California housing’s stumble off its pandemic peak means an owner with a mortgage lost $59,600 of equity in the past year.
Please do not forget that falling home prices are good news for house hunters. And this stat tracked by CoreLogic is more evidence this year’s housing market started with some noteworthy discounting.
These losses were found in my trusty spreadsheet’s look at CoreLogic’s calculations of homeowner “equity” – that’s the gap between what’s owed on a home and the property’s estimated value. CoreLogic tracked this wealth for owners with home loans in 46 states and the District of Columbia. (Stats were unavailable for South Dakota, Mississippi, Vermont and West Virginia).
Look, the current homebuying climate is saddled with seriously low housing affordability tied to soaring mortgage rates. Those financial hurdles sharply pruned the pool of qualified buyers. Thus, values dipped.

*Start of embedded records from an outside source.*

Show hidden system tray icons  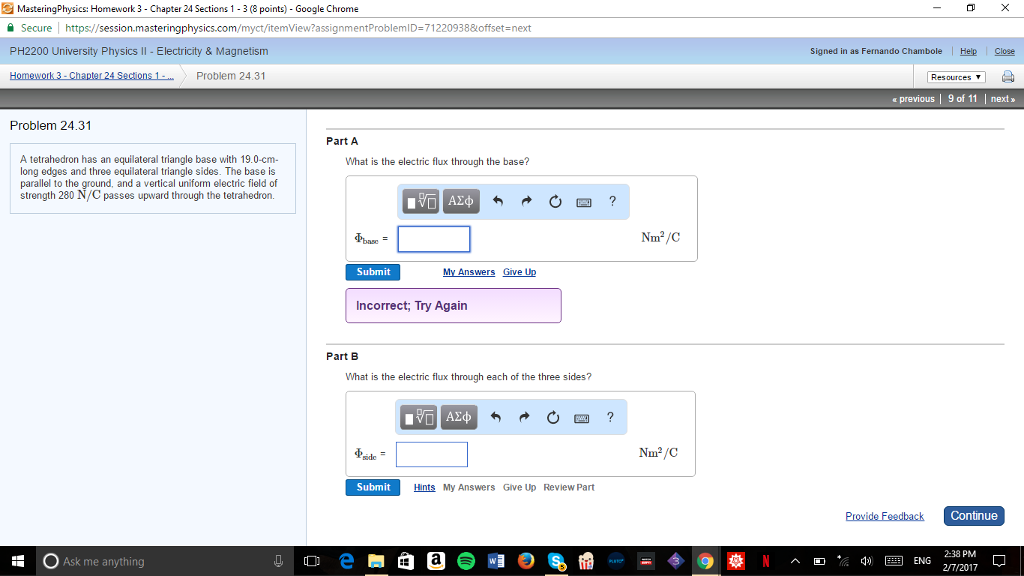pos(795,561)
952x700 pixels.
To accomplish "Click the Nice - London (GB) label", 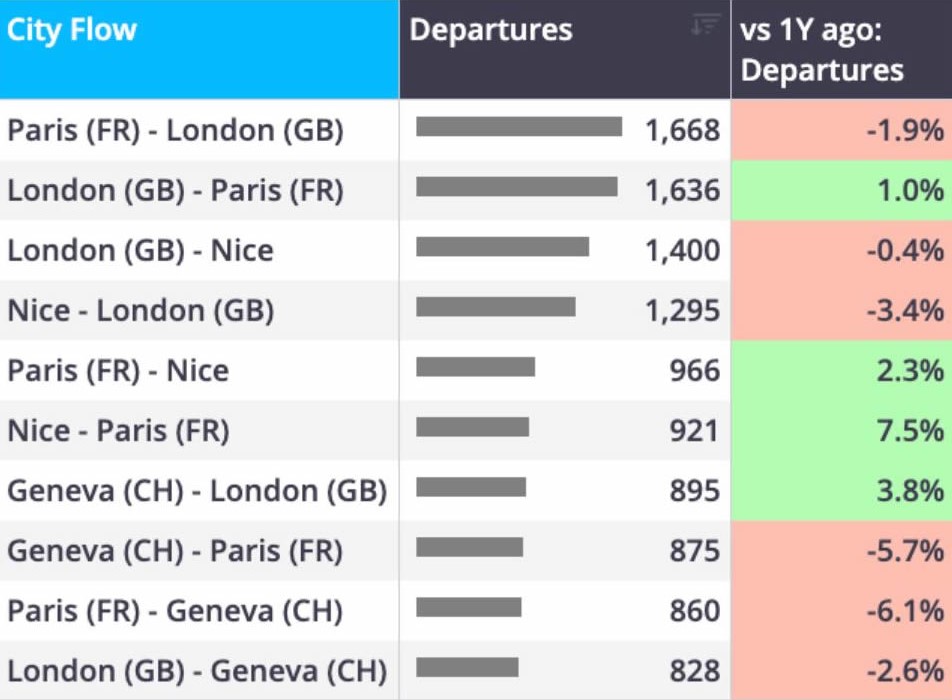I will [x=140, y=310].
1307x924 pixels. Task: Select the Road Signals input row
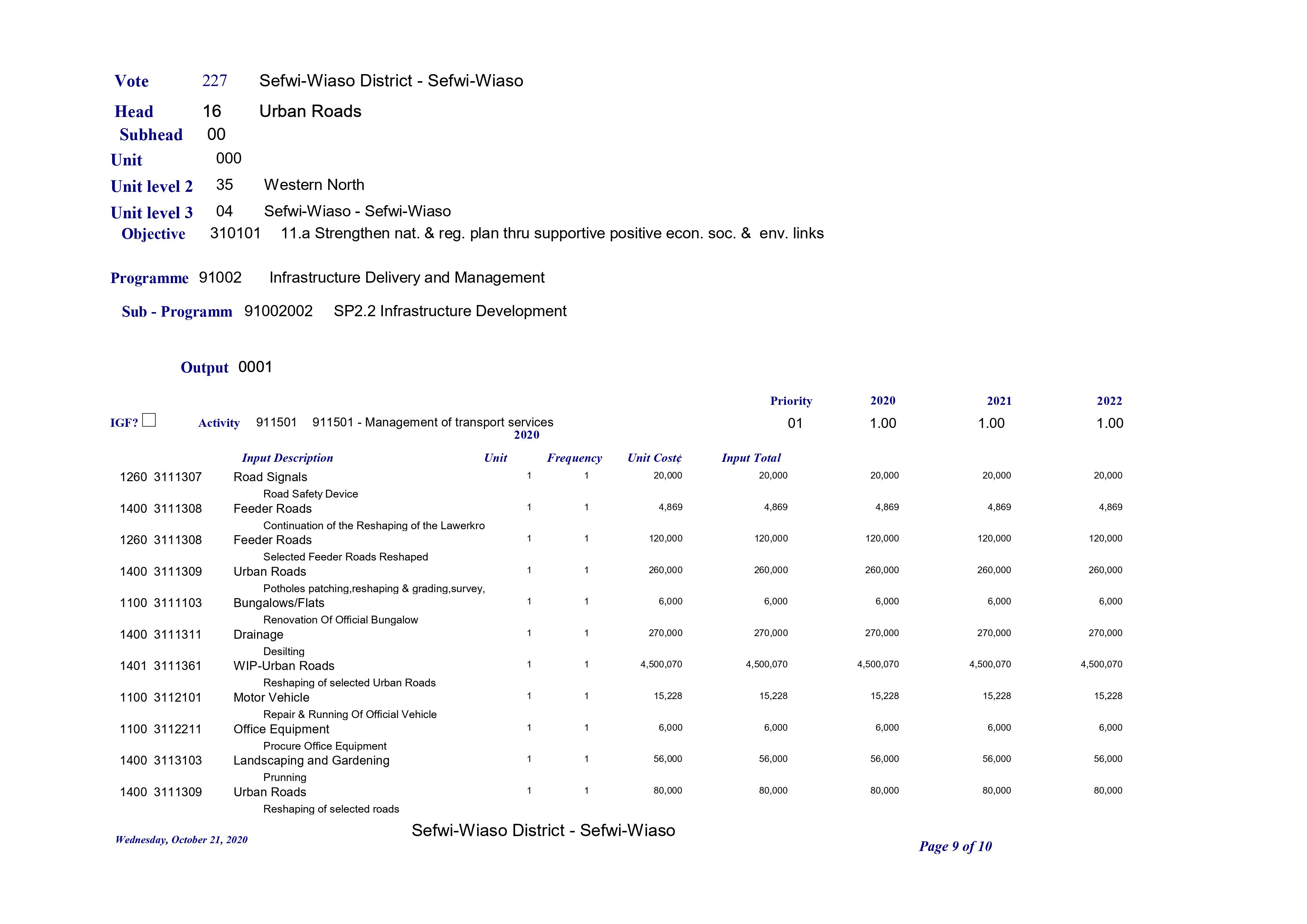(270, 477)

And it’s not just California. Home equity dropped in 13 others states plus D.C. for the year ended in the first quarter. The average U.S. dip of $5,400 was the first such decline since 2012.
Western weakness
Consider the west-of-the-Rockies spin of the 12-month decline in equity. It’s a noteworthy reversal for what was one of the nation’s hottest regions during the peak buying binge during the pandemic.
Only Washington state’s $74,300 equity drop was larger than California’s decline. Next came Utah, off $37,700, Nevada, off $32,800 and Idaho, off $32,500.
Or look at the tumbles on a percentage basis: California’s 9.7% drop was topped only by Washington (off 15%), Nevada (off 11%), Idaho (off 11%) and Utah (off 10%).
The fall for the entire U.S. was 0.7%. By the way, thinking of California rivals, Texas equity was flat (rising a mere $100). And Florida had a $24,500 gain – the No. 2 jump nationally behind only Hawaii’s $24,900.
What’s left?
Does this falling equity signal some big challenges ahead for mortgaged homeowners?
By this math, the typical homeowner with a mortgage has plenty of financial cushion in their home values.
In California, there’s a $558,000 gap between a home’s value and its mortgage – equity exceeded by only Hawaii’s $675,800. After California was Washington at $405,300, Massachusetts at $380,600 and D.C.’s $357,100.
Nationally, $274,000 of equity remains. In Texas, it’s $214,200 (No. 27), and Florida has $286,700 (No. 13).
But remember, this equity estimation does not include the hefty transaction costs required to turn a home’s paper profits into spendable cash.
What’s underwater
Consider another yardstick of potential financial trouble: the share of mortgaged owners who are “underwater” – a worrisome spot when home loans exceed a property’s value.
California had the nation’s smallest share of these at-risk mortgaged owners at just 0.9% of all homes vs. 2% nationwide.
Other places with few underwater owners include Alaska and Arizona at 1.2%, and Florida, Illinois, Indiana and Nevada at 1.3%. Texas was No. 31 at 1.7%.
The trouble spots include Louisiana with 7% of mortgaged owners underwater, then Iowa at 5.4%, Oklahoma at 4.2%, Arkansas at 3.7% and Kentucky at 3.6%.
Bottom line
Despite this first-quarter value slippage, California house hunters shouldn’t bet on deep discounts created by a wave of panic selling by troubled borrowers.
Selma Hepp, CoreLogic’s chief economist, noted the modest scale of recent drops in California values. In San Francisco, for example, an eye-catching equity loss of $174,000 left that market’s average owner with home values still $1 million above the outstanding mortgage.
“As a result of relatively larger home price declines in California’s coastal metros over the last year, California’s homeowners with a mortgage did lose some of the equity from last spring,” she said. “While equity has declined from last year’s peak prices, this spring’s price gains suggest that homeowners are once again regaining some of the lost equity.”